● TASK INSTRUCTIONS
Set down, word for word, the stretch of the Sarkozy and Hollande Q&A from "His Socialist challenger, Mr" through "on the economy?".

● TEXT EXCERPT

Q&A: Sarkozy's and Hollande's plans for France

A wall screen shows the televised debate between Socialist Party candidate for the presidential election Francois Hollande and current President and conservative rival for re-election, Nicolas Sarkozy The candidates have both struck a combative tone

After months of campaigning and a close-fought first round, on 6 May French voters face a straight choice between the centre-right incumbent, Nicolas Sarkozy, and his Socialist rival, Francois Hollande, as their president for the next five years.

What are the candidates' slogans?

Mr Sarkozy, the candidate for the governing Union for a Popular Movement (UMP), argues that France needs a leader who can take tough decisions and protect the French in uncertain times. His campaign slogan is "A strong France".

His Socialist challenger, Mr Hollande, lambasts Mr Sarkozy's economic record and calls for greater fairness. His campaign slogan is "The time for change is now".

What sets them apart on the economy?

The two candidates have different approaches to job creation and they have set different deficit targets.

● SUPPLIED DATA
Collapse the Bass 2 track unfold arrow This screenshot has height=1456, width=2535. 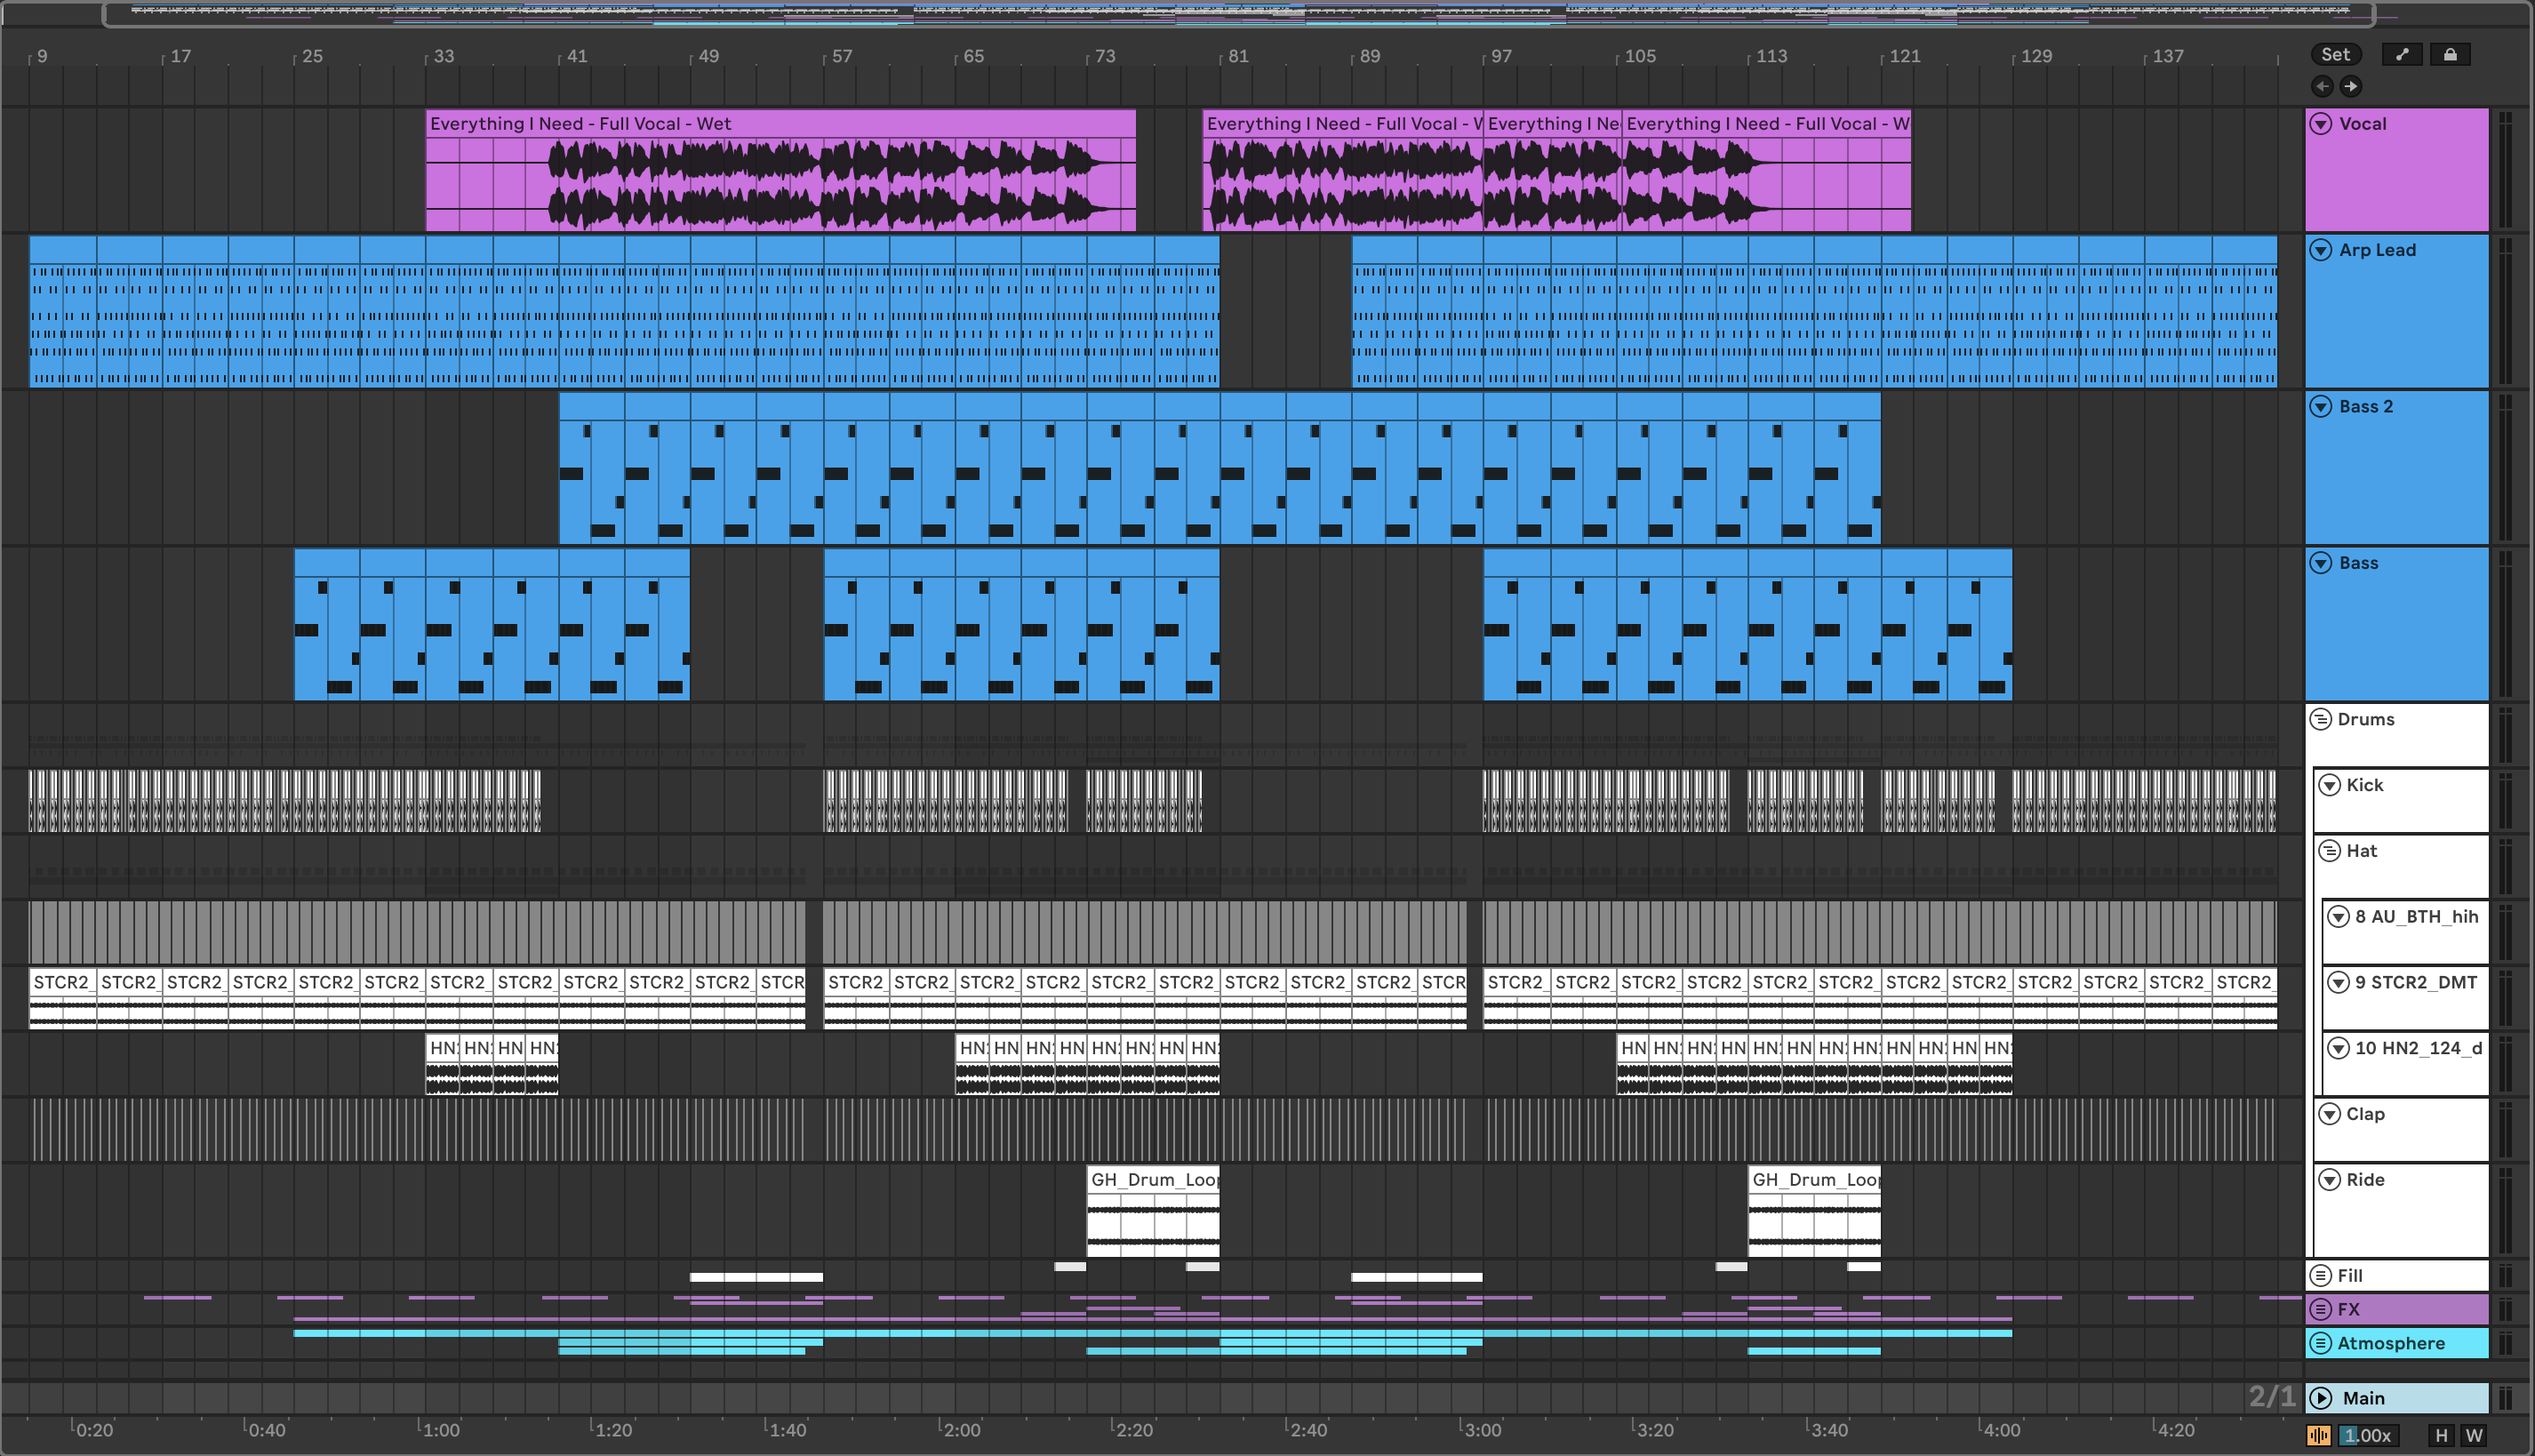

● EXERCISE OUTPUT
His Socialist challenger, Mr Hollande, lambasts Mr Sarkozy's economic record and calls for greater fairness. His campaign slogan is "The time for change is now".

What sets them apart on the economy?